Fue, a partir de ese acontecimiento, cuando se le vio fumar por primera vez y desde entonces puro y cenicero formaron parte de su imagen. De todas las posesiones que tenía el viejo, ese sencillo objeto era el más preciado. La garra estaba fabricada en hierro colado que el tiempo había vuelto negro. Nunca me gustó y no comprendía la relación casi fetichista que mantenía el viejo con él. ¡Si hasta le había sorprendido alguna vez hablándole como si de una persona se tratara! De pequeño me daba miedo, creía que por la noche la garra tomaría vida y vendría a por mi. Dejé de dormir para estar preparado por si aparecía por lo que de día era incapaz de concentrarme. Me dormía en la escuela y fallaba las rutinas con pelotas que mi padre, malabarista, trataba de enseñarme. Una noche harto de no dormir y de regañinas, decidí hacer desaparecer el cenicero maldito. Las caravanas, a diferencia de estos tiempos, no se cerraban nunca con llave. Tuve mala suerte, se me cayó nada más cogerlo. Era demasiado pesado. Sonó como un trueno al estrellarse contra el suelo y antes de que pudiera reaccionar el señor Juan me tenía cogido de un brazo y me zarandeaba violentamente. Me llamaba ladrón a gritos y amenazaba con echarme del circo. La cosa se saldó con tres meses de castigo sin poder salir del campamento, ayudando en las cuadras y un enfado monumental de mi padre, que estuvo días sin dirigirme la palabra. Aún hoy me da escalofríos ver como el viejo acaricia esa garra con dulzura, casi con amor.
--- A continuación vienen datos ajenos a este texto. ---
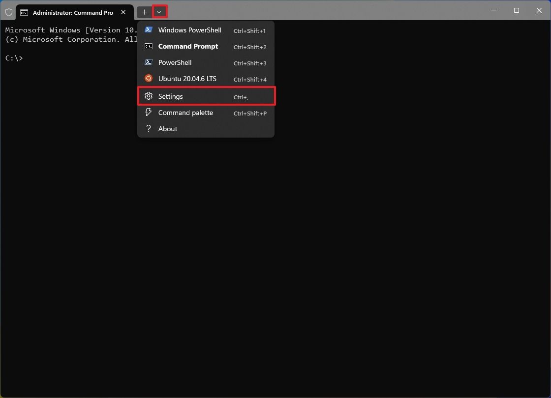Open Ubuntu 20.04.6 LTS from the menu
The height and width of the screenshot is (398, 551).
click(187, 79)
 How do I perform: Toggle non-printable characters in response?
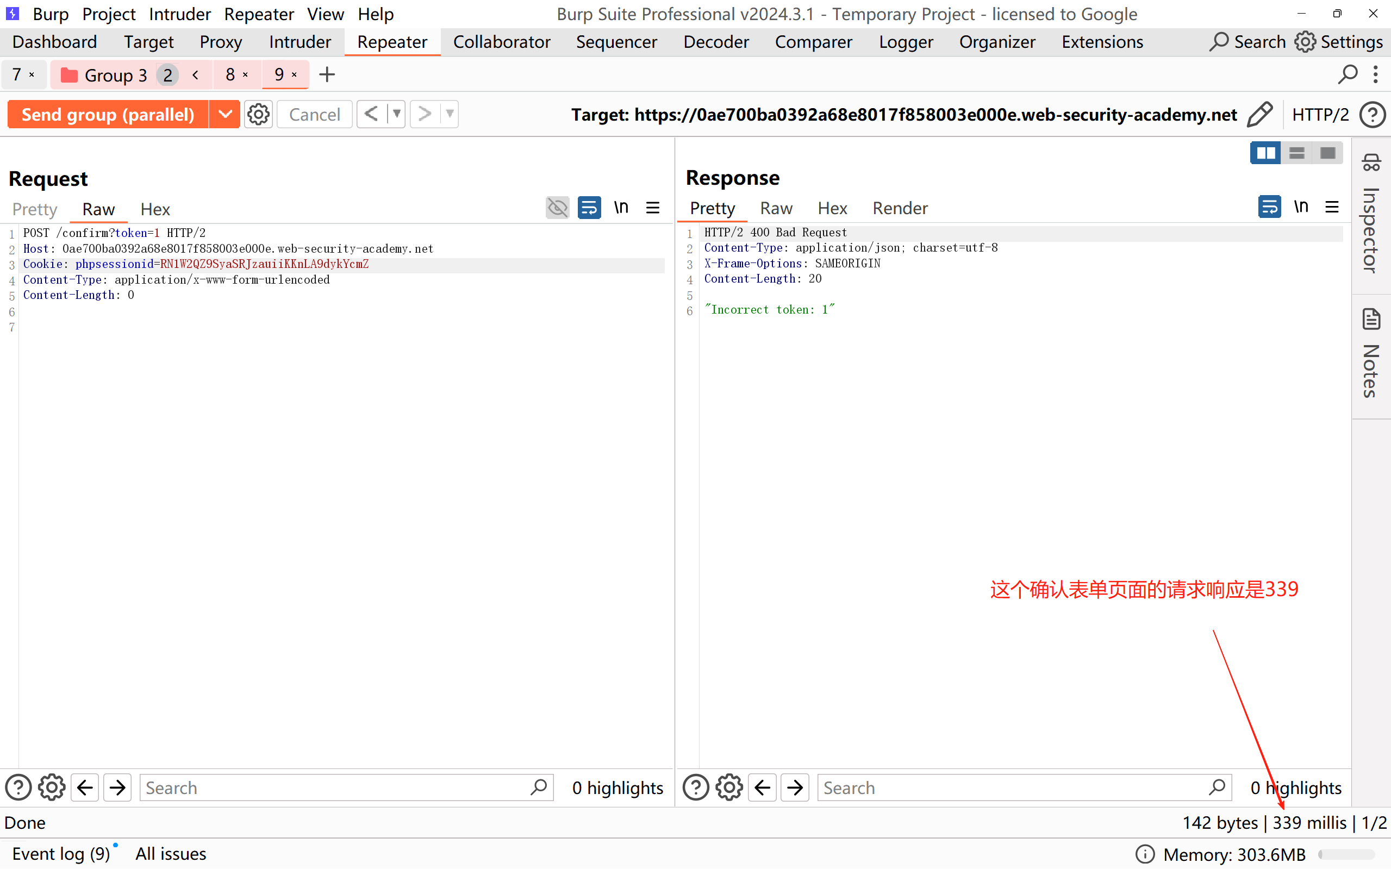1301,207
Toby y Mariela llegaron al circo a mediados de mayo pero todo empezó un mes antes con la llegada de un paquete misterioso dirigido al señor Juan. A todos nos sorprendió. El viejo no recibía correspondencia y algo muy importante tenía que ser porque se paso varias semanas nervioso y distraído. El mensajero que había traído el paquete vino varías veces más, de lo que se conoce que el señor Juan mantenía un intercambio de correspondencia con alguien del que, ni siquiera mi madre que por ser la nieta mayor tenía más influencia sobre el viejo, pudo averiguar nada.
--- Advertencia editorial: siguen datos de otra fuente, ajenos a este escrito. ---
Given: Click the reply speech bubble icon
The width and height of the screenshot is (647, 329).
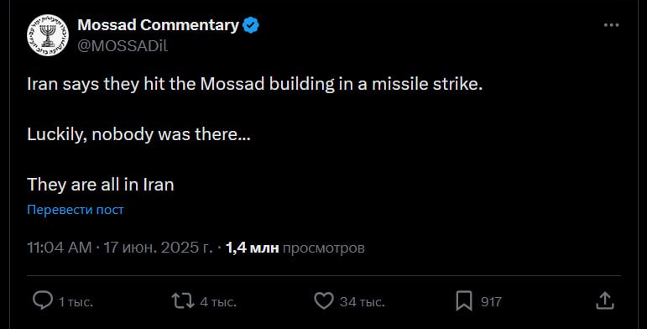Looking at the screenshot, I should pyautogui.click(x=43, y=300).
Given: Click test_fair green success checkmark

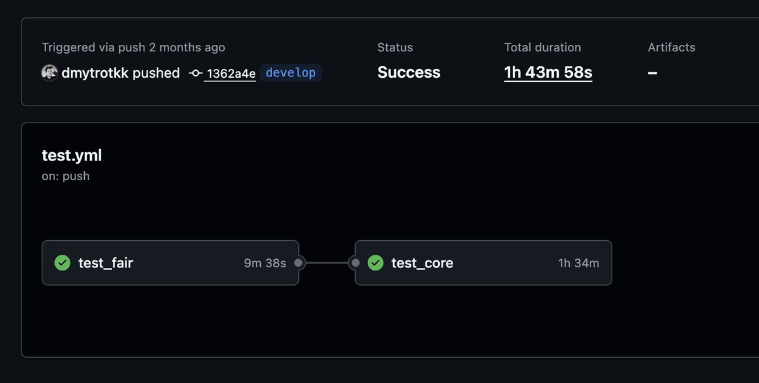Looking at the screenshot, I should (63, 263).
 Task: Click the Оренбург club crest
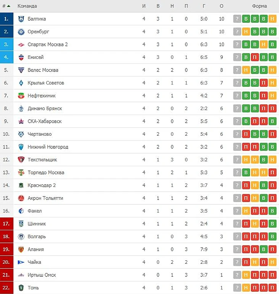21,32
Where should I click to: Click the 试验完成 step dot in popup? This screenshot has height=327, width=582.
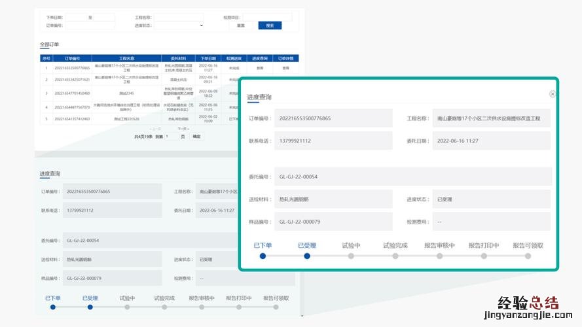395,256
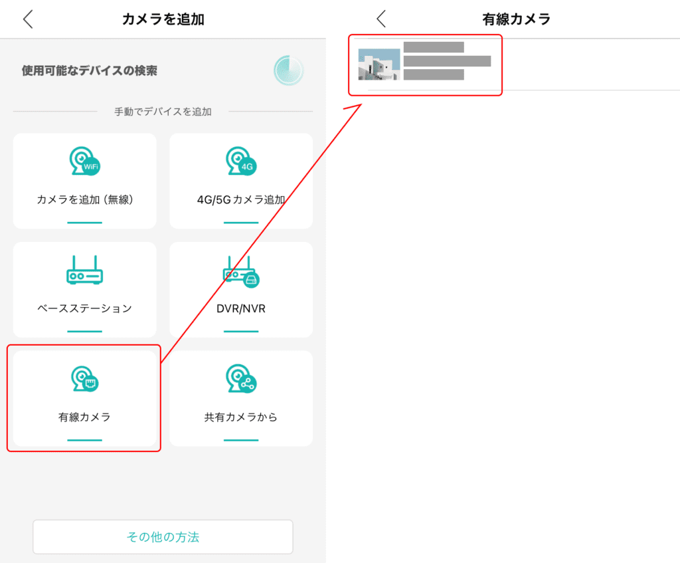Viewport: 680px width, 563px height.
Task: Tap the wired camera ethernet icon
Action: (x=84, y=379)
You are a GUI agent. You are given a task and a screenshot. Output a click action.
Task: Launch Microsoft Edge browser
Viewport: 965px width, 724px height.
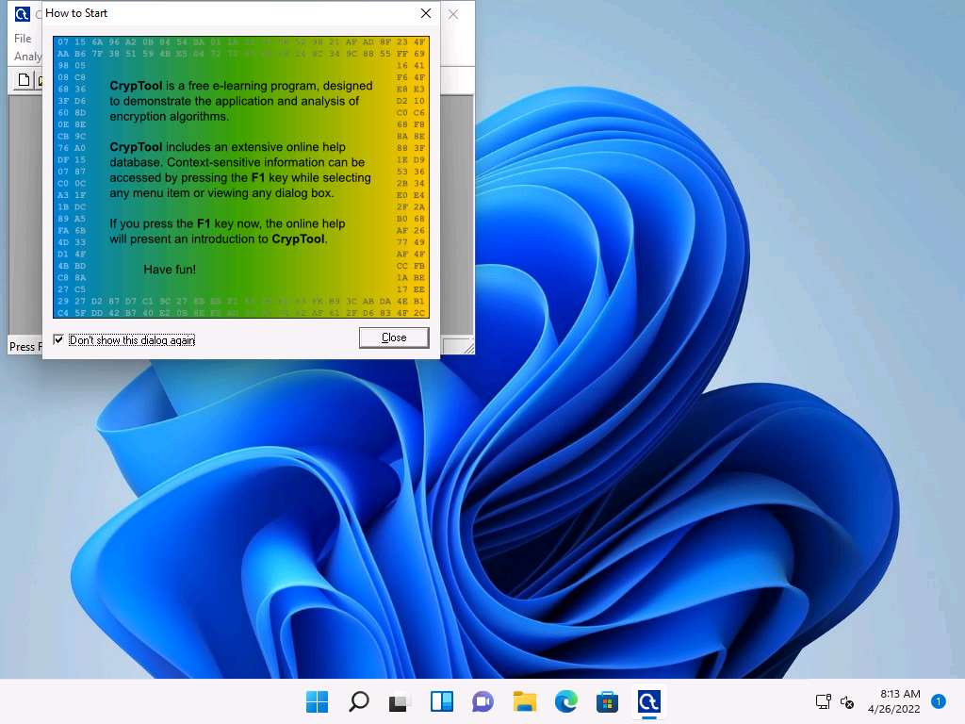coord(565,701)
Una mañana el señor Juan nos anunció la llegada del elefante con Mariela. Todos pensamos que se había vuelto loco. En aquel momento el circo no podía permitirse un gasto así. La taquilla era más bien escasa. Pero la palabra del señor Juan era ley y nadie se atrevió a contradecirlo.
Mariela enternecía al anciano cuando la veía entrenar al animal. Toby levantaba una pata, luego otra y se aguantaba en pie. Caminaba esquivando el cuerpo de la chica tumbada en el suelo. Bella y bestia eran un tandem inseparable y el viejo estaba seguro que su debut sería un éxito. Y así él podría morir en paz, ansiada paz.
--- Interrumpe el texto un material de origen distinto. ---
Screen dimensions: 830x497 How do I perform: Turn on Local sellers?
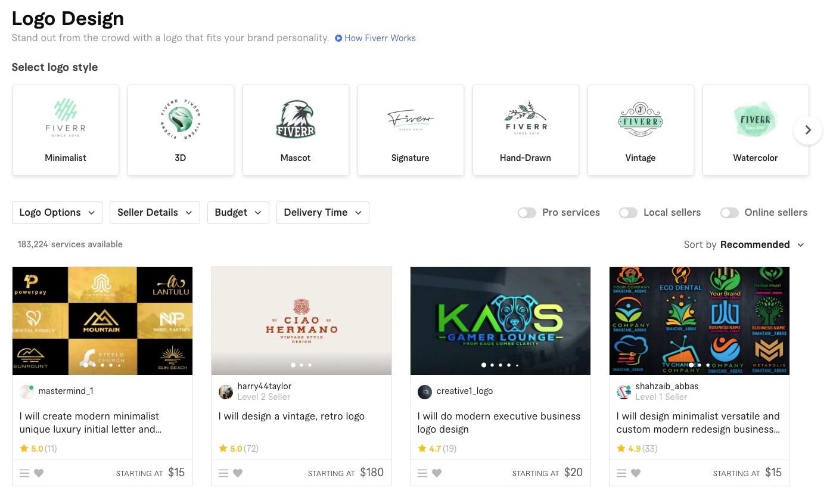628,212
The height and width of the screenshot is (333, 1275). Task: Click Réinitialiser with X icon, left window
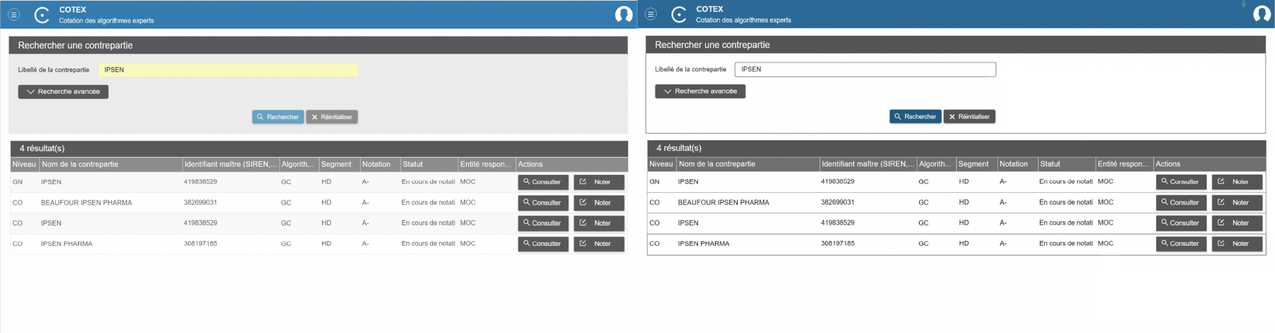[x=332, y=117]
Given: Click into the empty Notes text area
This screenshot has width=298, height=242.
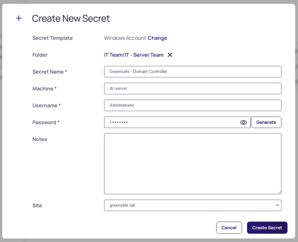Looking at the screenshot, I should click(193, 164).
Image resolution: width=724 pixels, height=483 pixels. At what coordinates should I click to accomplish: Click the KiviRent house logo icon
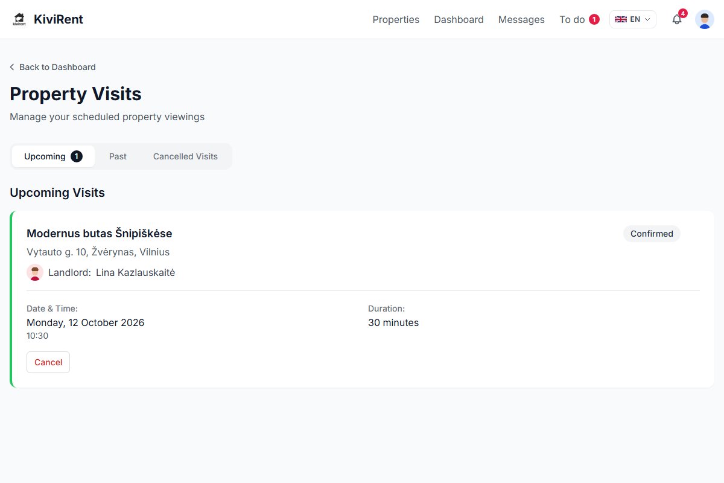click(x=19, y=19)
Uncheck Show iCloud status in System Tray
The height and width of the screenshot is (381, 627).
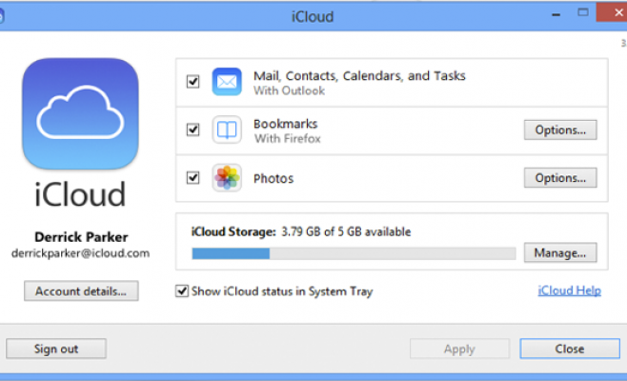point(182,291)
Era otro elefante y otra la mujer que en otro tiempo le había robado primero el corazón y después el seso. Aunque muchas veces dudaba de que entonces tuviera seso. Sobretodo cuando miraba ese cenicero que le recordaba a Damián, su amigo Damián.
Luisa llegó con su elefante en 1951 y encandiló a todos con su belleza pero fueron Juan y Damián los que se enamoraron de ella. Este último, adelantándose a Juan, comenzó a cortejar a la chica. Como domador la ayudaba en los entrenamientos lo que le daba ventaja pero no evitaba que Luisa hablará y coqueteara inocentemente con Juan. La rivalidad entre ambos crecía día a día sin que ella se diera cuenta. En el circo todos esperaban que la chica se decidiera pronto por uno de los dos, ya que la situación se tensaba por momentos. No tardaron en aparecer las primeras discusiones y la distancia entre los dos amigos se hacía insalvable. Al final cualquier excusa era buena para acabar a golpes en algún rincón. De nada sirvieron las advertencias del padre de Juan, director del circo por entonces. Aquella chica rubia, menuda, con rasgos exóticos había creado el caos y al final pasó lo inevitable. Ella escogió a Damián y se casó poco después. Nunca hubo novia tan hermosa sobre el lomo de un elefante, ni novio tan emocionado esperando en el altar improvisado bajo la carpa, ni dolor tan profundo como el de Juan que lloraba medio escondido tras las cortinas del fondo de la carpa.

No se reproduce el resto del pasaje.